FRRR CEO Natalie Egleton
(Photo: Twitter)
February 7, 2019

The Foundation for Regional and Regional Renewal and CCI Giving are inviting applications to support projects that improve mental health in rural communities.

The “In A Good Place” grants program offers grants of up to $20,000 from an annual pool of $200,000 and is funded by CCI Giving, the charitable arm of Catholic Church Insurance, and administered by FRRR.

As part of a five-year partnership between CCI Giving and FRRR $100,000 is available in this funding round.

It is based on a shared belief in the importance of rural communities, along with a commitment to strengthen mental health and well-being in these communities.

The program offers grants for community-driven initiatives that reduce social isolation, expand participation and connectedness, and increase help-seeking for people in rural communities who are at risk of, or experiencing, mental health issues.

CCI Giving director Roberto Scenna said the program’s opening was timely, especially as drought and other challenges were taking a toll on the land and the communities that call it home.

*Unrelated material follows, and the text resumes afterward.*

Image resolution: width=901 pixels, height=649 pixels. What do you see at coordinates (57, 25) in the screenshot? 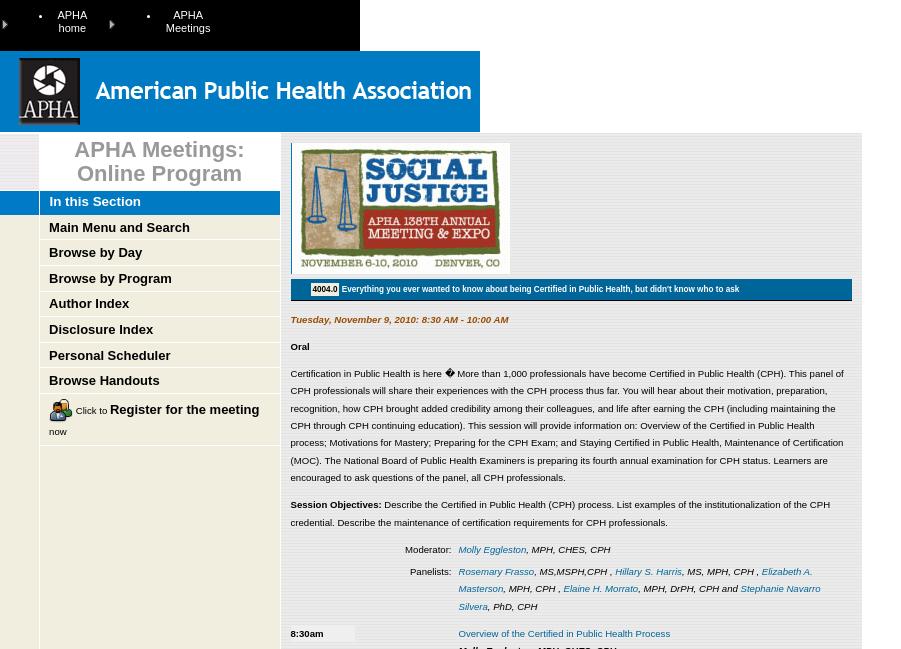
I see `'home'` at bounding box center [57, 25].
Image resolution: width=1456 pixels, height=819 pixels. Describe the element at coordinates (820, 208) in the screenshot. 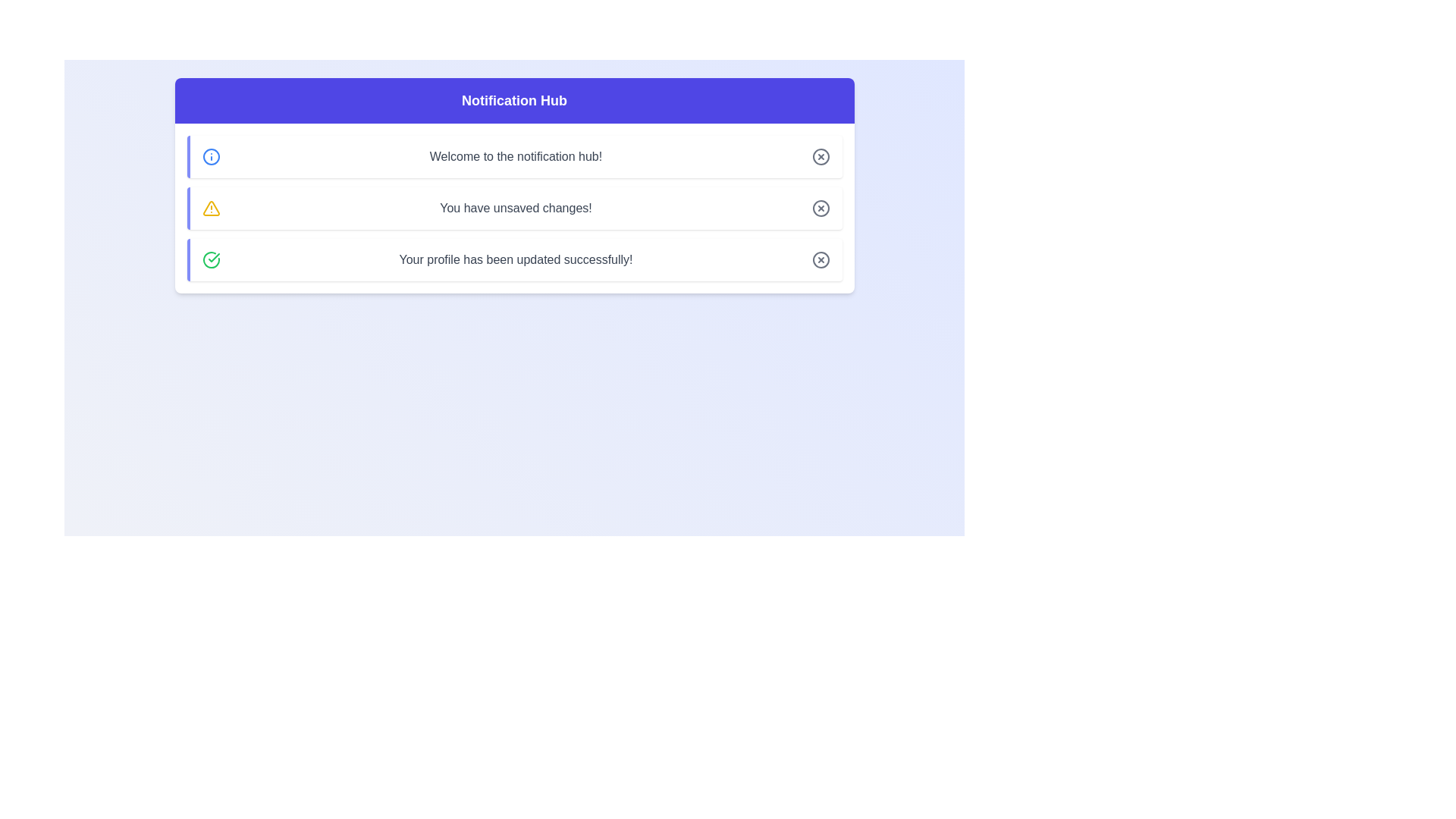

I see `the dismiss button located on the far right of the notification bar that indicates 'You have unsaved changes!'` at that location.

“It’s imperative that people work together to support one another,” he said.

“These grants can be a way to develop stronger, more resilient communities by implementing local solutions to local issues. CCI Giving is proud to be facilitating assistance like this via FRRR.”

FRRR CEO Natalie Egleton said mental health support services were always in high demand.

“Many people living in rural and regional Australia can put on a good front, even when they are doing it tough,” she said.

“Even those that recognise they need help often can’t readily access the right resources when it comes to their mental health.

“That’s why grants from ‘In A Good Place’ are so important. They can help ensure access to the right resources and services, when people need it, and without them having to leave their support-networks.”

The inaugural 2018 round of the ‘In a Good Place’ program supported 14 groups to carry out projects including counselling and response training, youth projects aimed at building resilience, and community healing events.

For the latest round, applications have been invited from organisations delivering inclusive, responsive and local solutions that will enhance people’s mental health and build social connections.

FRRR expects this will be a highly competitive program and recommended potential applicants contact FRRR to discuss the suitability of their project before applying.

Priority will be given to initiatives that:

  • Are delivered via non-clinical first providers of mental health care, such as school counsellors and teachers, members of the clergy or pastoral care teams, neighbourhood or community groups, or via technological or other innovative methods
  • Improve accessibility and availability of mental health services, tools or support to areas with limited or no access to the same
  • Provide innovative responses that are inclusive, building social connections that lead to better mental health
  • Confront stigma surrounding help-seeking behaviour

Applications opened on February 7 and close on March 14.

Further information on the guidelines are available on the In a Good Place web page.